The cell membrane is partially permeable to allow some things to pass through whilst blocking other things. The structure is known as the fluid mosaic structure (image of this below) and is made up of a phospholipid bilayer. The bilayer protects the cell, provides structural support and controls the flow of molecules into and out of the cell. The bilayer is two sheets of phospholipids, this consists of a pair of fatty acid chains and a phosphate group attached to a glycerol backbone. The heads are hydrophilic and the tails hydrophobic. They face inwards towards each other and the polar (hydrophilic) heads face out and the nonpolar fatty acids (hydrophobic) hang inside as far away as possible from the water. The membrane is embedded with proteins and strengthened with cholesterol molecules. The membrane proteins determine which particles can pass through the membrane, serve as enzymes and act as markers that are recognised by chemicals and molecules from inside and outside of the cell. Carbohydrates attach to proteins and lipids within the cell membrane to form glycoproteins and glycolipids. Their role is cell recognition and to act as receptors for hormones.

7. Website Image of Fluid Mosaic Model - http://1.bp.blogspot.com

There are five methods of cell transport, three are passive (no energy required) – Diffusion, Osmosis, Facilitated diffusion and two active (energy required) – Active Transport and Cytosis (includes Endocytosis and Exocytosis) as described below. 1. Diffusion – Movement of particles from area of high to low concentration. 2. Osmosis – Diffusion of water across a partially permeable membrane. 3. Facilitated Diffusion – Embedded membrane proteins act as channels allowing molecules to diffuse through. 4. Active Transport – Energy is needed (ATP) to move particles across a concentration gradient across the membrane.
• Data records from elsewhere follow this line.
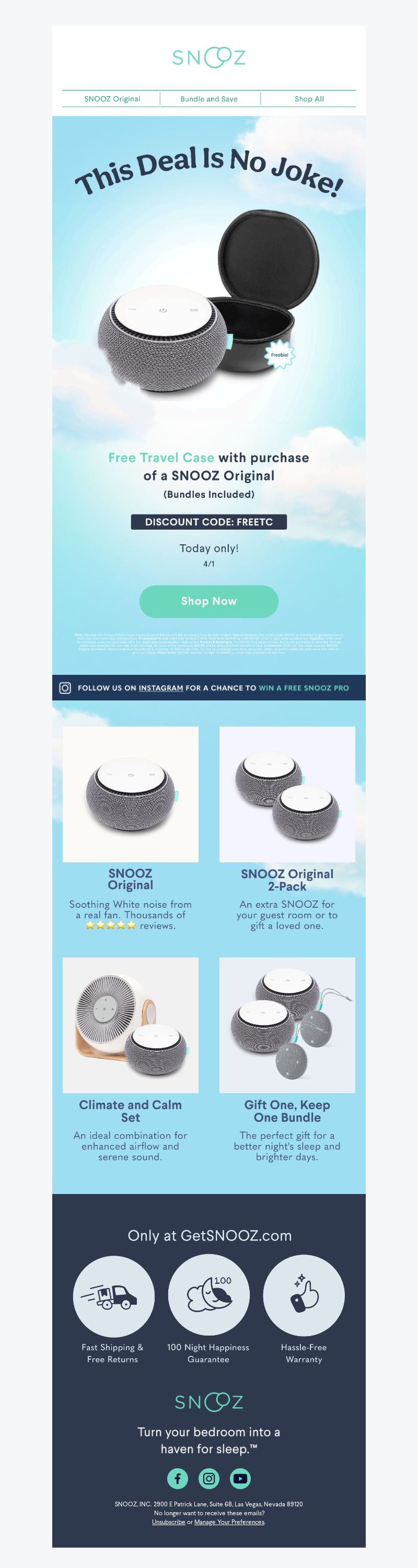Open the Facebook social icon
418x1568 pixels.
[177, 1477]
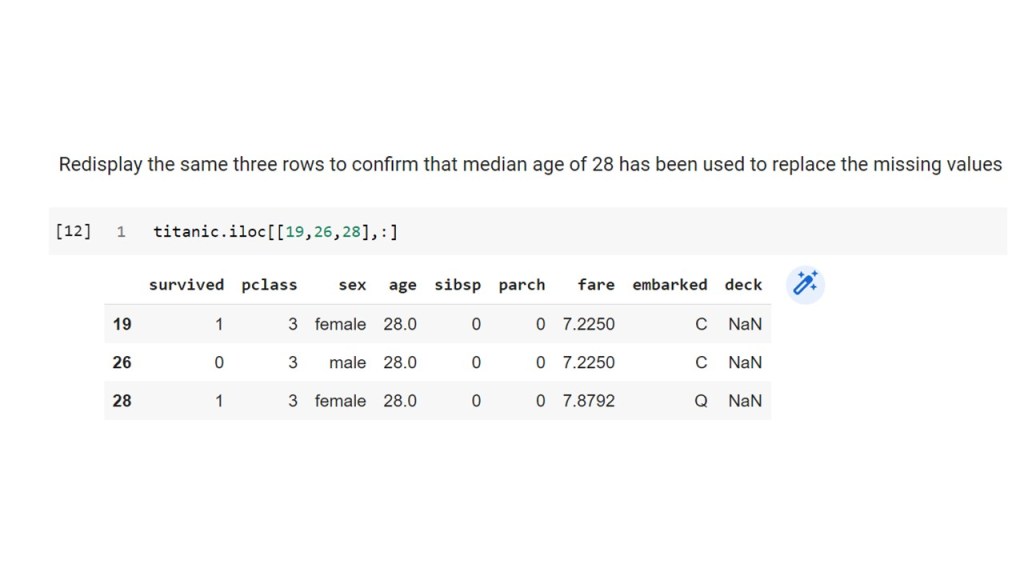Image resolution: width=1024 pixels, height=576 pixels.
Task: Select row index 19 label
Action: 122,324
It uses carrier proteins – embedded proteins change shape to open and close passages across the membrane. 5. Cytosis – includes Endocytosis (taking something into the cell) and Exocytosis (taking something out of the cell).
Insulin is transported by exocytosis. As previously described Insulin and C peptide are packaged in the golgi into secretory vesicles which then accumulate in the cytoplasm. When the beta cell is stimulated, the vesicle carrying the insulin and C peptide will fuse with the cell membrane and the insulin is then secreted from the cell. The vesicle membrane then becomes part of the cell membrane. This process carries the insulin out of the pancreatic cell and into the body’s bloodstream where it can be used to control blood sugar levels.